***** TEXTO FORNECIDO *****

João Calvino e a teologia missionária


Fora da igreja e entre estudiosos, para a surpresa de muitos que estão dentro da igreja, João Calvino frequentemente é visto com bons olhos. O gênio marxista, Leon Trotsky, que ajudou Lenin a criar a União Soviética a partir da Revolução Russa de 1917, afirmou que Karl Marx e João Calvino eram os dois maiores revolucionários em toda a história do Ocidente. Mas popularmente é comum depreciar a contribuição de Calvino, inclusive dentro da igreja, especialmente no que se trata da obra missionária. Não é raro pensar que João Calvino e o movimento que ele gerou não se interessaram pela obra missionária e pouco contribuiram para a reflexão missiológica hoje.
No início do século, o historiador da missão da igreja, o alemão Gustav Werneck, por exemplo, afirmou: “nós perdemos com os Reformadores não apenas a ação missionária, mas mesmo a ideia de missões… [em parte] porque perspectivas teológicas fundamentais deles evitaram que dessem a suas atividades, e mesmo a seus pensamentos, uma direção missionária”1.
Entretanto, muito pelo contrário e mesmo com toda a preocupação pela reforma da igreja na Europa, João Calvino contribuiu não só para o movimento missionário em si como também para a reflexão missionária que nutre o bom empenho missionário até os dias de hoje. Ele enviou centenas de missionários por toda a Europa e até ao Brasil. Não é um exagero atribuir-lhe o título de “pai da pensamento missionário protestante”.
Hoje queremos considerar a contribuição de João Calvino para a teologia de missão. No próximo artigo veremos a sua contribuição à ação missionária.
A teologia de missão
João Calvino não escreveu nenhuma “teologia de missão” ou reflexão a respeito da “missão” de Deus ou a “missão” da igreja. E nem podia. Afinal de contas até o século 16, a palavra “missão” era reservada para se referir à relação da trindade: a missão do Filho como o enviado do Pai e a missão do Espírito Santo como o enviado do Filho e do Pai2. Mas muito mais importante que isto, Calvino estabeleceu as bases bíblicas e teológicas para falar do papel da igreja na transformação da sociedade, e não apenas em termos locais, mas também em termos globais.

*****

__TAREFA A REALIZAR__: Transcreva do texto sobre Calvino e a teologia missionária o trecho que vai de "Entretanto, muito pelo" até "à ação missionária.". Os registros a seguir não têm relação com o texto.

***** AMOSTRAS DE DADOS *****

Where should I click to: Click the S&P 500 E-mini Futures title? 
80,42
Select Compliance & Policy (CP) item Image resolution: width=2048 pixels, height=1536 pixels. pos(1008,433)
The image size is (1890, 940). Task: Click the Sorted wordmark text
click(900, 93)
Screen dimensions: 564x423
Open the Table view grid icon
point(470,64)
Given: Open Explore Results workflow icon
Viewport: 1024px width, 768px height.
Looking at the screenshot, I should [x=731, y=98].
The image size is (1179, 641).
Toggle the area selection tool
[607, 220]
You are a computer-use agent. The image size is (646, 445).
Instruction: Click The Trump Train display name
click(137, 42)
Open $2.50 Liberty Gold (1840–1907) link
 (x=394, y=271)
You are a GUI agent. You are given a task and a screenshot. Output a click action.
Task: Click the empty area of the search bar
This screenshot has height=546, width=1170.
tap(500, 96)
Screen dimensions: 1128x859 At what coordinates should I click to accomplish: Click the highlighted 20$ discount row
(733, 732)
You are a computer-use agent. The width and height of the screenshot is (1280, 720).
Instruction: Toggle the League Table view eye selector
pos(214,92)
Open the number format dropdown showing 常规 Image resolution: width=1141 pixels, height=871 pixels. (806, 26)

*****

__RESPOSTA À TAREFA__:
Entretanto, muito pelo contrário e mesmo com toda a preocupação pela reforma da igreja na Europa, João Calvino contribuiu não só para o movimento missionário em si como também para a reflexão missionária que nutre o bom empenho missionário até os dias de hoje. Ele enviou centenas de missionários por toda a Europa e até ao Brasil. Não é um exagero atribuir-lhe o título de “pai da pensamento missionário protestante”.
Hoje queremos considerar a contribuição de João Calvino para a teologia de missão. No próximo artigo veremos a sua contribuição à ação missionária.